Intel leads this trend, with its powerful position in the PC industry making it likely that its Atom family of netbook and mobile processors will be dominant in this sector, even if it finds it harder to break into the conventional smartphone world. Intel will also be buoyed by its usual strategy of investing through recession - which executives insisted last week would be the pattern for 2009 - in order to emerge from the downturn with the most advanced products in key growth areas.
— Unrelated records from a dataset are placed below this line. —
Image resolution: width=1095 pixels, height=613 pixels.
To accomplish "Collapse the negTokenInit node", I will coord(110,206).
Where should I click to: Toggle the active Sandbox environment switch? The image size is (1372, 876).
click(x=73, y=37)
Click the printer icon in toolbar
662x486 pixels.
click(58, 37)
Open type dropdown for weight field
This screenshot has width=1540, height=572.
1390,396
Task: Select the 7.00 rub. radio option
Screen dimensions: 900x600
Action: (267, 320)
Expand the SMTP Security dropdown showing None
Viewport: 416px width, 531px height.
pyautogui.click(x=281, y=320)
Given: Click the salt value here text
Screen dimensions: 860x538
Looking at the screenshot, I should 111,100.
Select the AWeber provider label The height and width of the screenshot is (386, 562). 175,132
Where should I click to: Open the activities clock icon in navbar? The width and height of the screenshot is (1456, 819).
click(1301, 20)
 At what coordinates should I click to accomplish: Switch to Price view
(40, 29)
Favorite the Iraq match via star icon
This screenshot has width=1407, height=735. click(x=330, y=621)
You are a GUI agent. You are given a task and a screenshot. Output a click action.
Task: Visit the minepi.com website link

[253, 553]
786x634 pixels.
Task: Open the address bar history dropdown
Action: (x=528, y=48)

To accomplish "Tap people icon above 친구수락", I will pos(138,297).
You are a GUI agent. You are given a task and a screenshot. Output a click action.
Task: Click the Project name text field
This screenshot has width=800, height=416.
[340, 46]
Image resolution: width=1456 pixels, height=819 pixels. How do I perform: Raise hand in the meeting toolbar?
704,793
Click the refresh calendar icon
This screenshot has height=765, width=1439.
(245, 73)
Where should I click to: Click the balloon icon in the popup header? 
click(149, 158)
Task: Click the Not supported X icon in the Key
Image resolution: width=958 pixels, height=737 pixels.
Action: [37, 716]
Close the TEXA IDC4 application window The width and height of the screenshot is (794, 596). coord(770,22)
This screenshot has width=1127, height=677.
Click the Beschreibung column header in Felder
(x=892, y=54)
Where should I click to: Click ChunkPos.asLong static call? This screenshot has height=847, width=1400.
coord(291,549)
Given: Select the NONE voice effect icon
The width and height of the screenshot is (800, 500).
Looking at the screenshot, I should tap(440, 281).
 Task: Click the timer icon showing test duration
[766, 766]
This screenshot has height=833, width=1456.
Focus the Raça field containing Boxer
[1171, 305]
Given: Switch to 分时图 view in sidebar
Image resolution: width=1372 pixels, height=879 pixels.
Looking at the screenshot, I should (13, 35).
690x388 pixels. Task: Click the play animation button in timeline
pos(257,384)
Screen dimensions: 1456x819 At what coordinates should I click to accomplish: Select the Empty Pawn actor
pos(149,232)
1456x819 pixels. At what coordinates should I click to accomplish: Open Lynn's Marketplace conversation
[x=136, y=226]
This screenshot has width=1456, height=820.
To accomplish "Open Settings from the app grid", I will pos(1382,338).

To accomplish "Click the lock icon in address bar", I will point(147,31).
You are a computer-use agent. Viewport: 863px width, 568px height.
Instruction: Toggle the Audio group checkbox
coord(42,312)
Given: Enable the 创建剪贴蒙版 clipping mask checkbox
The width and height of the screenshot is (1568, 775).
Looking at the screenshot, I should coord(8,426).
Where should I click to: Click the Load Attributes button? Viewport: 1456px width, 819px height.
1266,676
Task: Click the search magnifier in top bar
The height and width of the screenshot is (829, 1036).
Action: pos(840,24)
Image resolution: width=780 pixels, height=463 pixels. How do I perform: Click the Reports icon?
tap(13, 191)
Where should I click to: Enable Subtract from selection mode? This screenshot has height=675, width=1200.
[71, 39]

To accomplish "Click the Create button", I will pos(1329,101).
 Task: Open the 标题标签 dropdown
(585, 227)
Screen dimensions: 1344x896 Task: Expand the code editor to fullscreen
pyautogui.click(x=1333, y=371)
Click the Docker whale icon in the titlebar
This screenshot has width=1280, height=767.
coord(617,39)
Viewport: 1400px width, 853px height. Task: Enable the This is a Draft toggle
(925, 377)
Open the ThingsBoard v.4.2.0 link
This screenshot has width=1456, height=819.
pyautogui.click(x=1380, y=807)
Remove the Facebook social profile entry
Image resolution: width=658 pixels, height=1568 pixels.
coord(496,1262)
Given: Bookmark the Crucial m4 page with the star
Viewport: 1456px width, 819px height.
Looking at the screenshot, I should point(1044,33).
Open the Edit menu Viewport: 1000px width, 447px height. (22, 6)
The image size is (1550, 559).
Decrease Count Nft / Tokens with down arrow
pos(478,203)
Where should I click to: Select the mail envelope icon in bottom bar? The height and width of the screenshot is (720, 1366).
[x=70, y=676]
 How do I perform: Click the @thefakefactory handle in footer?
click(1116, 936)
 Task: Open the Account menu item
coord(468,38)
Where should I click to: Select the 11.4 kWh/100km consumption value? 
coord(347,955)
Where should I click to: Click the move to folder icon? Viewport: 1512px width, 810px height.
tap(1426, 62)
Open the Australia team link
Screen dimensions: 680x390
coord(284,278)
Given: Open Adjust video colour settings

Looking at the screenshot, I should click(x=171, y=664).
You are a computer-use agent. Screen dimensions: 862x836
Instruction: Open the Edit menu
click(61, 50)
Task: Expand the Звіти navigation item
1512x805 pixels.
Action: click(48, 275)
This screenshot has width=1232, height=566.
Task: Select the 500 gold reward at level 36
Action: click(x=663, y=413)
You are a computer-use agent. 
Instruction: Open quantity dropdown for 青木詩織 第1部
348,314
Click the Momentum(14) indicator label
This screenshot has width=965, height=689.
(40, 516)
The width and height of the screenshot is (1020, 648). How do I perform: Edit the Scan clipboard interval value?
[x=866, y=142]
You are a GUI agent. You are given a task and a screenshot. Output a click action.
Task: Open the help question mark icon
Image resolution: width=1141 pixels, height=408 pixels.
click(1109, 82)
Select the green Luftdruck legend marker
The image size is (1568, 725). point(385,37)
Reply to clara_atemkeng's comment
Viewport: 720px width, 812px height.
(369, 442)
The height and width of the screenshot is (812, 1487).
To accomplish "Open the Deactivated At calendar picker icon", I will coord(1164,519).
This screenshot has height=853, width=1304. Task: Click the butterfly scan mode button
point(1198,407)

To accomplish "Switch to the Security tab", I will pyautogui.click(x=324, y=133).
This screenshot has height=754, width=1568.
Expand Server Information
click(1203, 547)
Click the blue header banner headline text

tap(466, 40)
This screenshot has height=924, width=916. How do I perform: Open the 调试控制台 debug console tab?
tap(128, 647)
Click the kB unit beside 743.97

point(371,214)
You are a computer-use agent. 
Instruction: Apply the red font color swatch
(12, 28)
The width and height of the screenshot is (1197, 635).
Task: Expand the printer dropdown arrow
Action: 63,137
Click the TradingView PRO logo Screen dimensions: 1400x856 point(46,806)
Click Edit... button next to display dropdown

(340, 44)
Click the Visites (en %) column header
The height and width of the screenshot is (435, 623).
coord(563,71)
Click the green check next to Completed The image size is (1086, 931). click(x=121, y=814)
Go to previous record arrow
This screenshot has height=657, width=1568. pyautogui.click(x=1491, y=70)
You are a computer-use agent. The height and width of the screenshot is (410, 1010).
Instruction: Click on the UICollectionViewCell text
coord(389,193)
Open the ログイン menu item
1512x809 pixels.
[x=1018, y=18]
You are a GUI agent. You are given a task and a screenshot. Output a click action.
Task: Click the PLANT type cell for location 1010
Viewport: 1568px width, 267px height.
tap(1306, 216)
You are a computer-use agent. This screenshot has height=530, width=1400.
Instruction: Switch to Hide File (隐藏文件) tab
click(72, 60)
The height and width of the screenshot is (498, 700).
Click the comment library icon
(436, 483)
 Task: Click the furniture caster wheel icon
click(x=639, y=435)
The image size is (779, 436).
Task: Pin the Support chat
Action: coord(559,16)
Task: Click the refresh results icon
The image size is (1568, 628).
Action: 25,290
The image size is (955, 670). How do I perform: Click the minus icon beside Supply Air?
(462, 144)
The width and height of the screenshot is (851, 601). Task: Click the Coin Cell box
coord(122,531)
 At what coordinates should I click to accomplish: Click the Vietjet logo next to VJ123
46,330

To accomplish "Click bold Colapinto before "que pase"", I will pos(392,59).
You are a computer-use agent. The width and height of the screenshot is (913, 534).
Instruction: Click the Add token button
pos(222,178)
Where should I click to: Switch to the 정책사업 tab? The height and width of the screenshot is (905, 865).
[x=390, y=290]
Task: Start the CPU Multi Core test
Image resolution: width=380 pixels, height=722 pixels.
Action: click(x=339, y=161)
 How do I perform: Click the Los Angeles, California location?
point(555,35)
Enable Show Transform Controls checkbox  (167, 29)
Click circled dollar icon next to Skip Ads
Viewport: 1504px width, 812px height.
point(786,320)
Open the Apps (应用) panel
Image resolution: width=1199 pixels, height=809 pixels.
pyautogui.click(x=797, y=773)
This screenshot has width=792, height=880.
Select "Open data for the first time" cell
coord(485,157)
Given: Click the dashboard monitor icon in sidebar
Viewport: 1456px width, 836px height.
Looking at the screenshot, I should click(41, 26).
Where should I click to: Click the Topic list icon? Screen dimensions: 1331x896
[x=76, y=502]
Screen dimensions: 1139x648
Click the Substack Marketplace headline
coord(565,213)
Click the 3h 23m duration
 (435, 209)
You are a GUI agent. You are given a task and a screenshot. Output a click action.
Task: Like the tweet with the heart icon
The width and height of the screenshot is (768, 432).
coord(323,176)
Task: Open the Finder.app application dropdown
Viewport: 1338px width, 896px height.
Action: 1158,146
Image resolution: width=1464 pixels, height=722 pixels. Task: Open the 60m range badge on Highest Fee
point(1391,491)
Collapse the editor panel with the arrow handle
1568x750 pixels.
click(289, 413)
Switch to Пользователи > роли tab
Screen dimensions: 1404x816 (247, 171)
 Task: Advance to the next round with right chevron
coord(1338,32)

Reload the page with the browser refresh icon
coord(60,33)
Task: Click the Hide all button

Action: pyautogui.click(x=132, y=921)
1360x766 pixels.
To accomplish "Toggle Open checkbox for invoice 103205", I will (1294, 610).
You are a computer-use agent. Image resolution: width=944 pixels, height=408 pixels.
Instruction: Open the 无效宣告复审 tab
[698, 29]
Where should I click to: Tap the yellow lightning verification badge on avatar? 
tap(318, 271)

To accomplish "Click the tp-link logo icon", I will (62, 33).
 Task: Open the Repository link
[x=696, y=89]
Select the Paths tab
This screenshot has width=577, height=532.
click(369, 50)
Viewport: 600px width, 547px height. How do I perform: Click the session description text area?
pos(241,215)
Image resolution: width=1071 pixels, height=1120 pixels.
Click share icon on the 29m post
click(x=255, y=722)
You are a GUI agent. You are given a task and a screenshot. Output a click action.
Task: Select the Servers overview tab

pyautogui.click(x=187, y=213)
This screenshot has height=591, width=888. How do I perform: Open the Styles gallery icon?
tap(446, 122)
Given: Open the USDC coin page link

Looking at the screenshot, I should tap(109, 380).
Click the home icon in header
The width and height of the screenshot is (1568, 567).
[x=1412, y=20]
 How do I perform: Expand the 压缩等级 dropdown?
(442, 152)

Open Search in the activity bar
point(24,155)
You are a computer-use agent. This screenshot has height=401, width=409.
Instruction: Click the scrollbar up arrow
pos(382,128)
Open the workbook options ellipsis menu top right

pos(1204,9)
With operators relying on mobile data for their own survival plans, netbooks with embedded 3G, Wi-Fi and/or WiMAX should certainly represent one of those growth areas, and Atom is already driving volumes at Intel, even if it is squeezing margins.

Other chip companies are also looking to the netbook, and most of these - including Qualcomm - are supporting designs based on the ARM processor, the main alternative to Intel's x86. Freescale is prominent among these. The former Motorola chip unit announced last year that it would move out of cellphone basebands and focus its wireless efforts on low power technologies for emerging categories. The company has followed through with a new ARM/Linux-based processor, the i.MX51 system-on-chip, which costs under $20 including a separate power management chip and Linux software stack. This would enable a netbook priced at under $200 retail, said Freescale, contrasting this with a $60 for an Intel Atom processor with separate chipset, power management IC and Windows XP. This has kept netbook prices around $350 or more, says Freescale.

The i.MX51 is the vendor's first chip to use the new ARM Cortex A8 core and comes with various integrated peripherals such as graphics and imaging accelerators.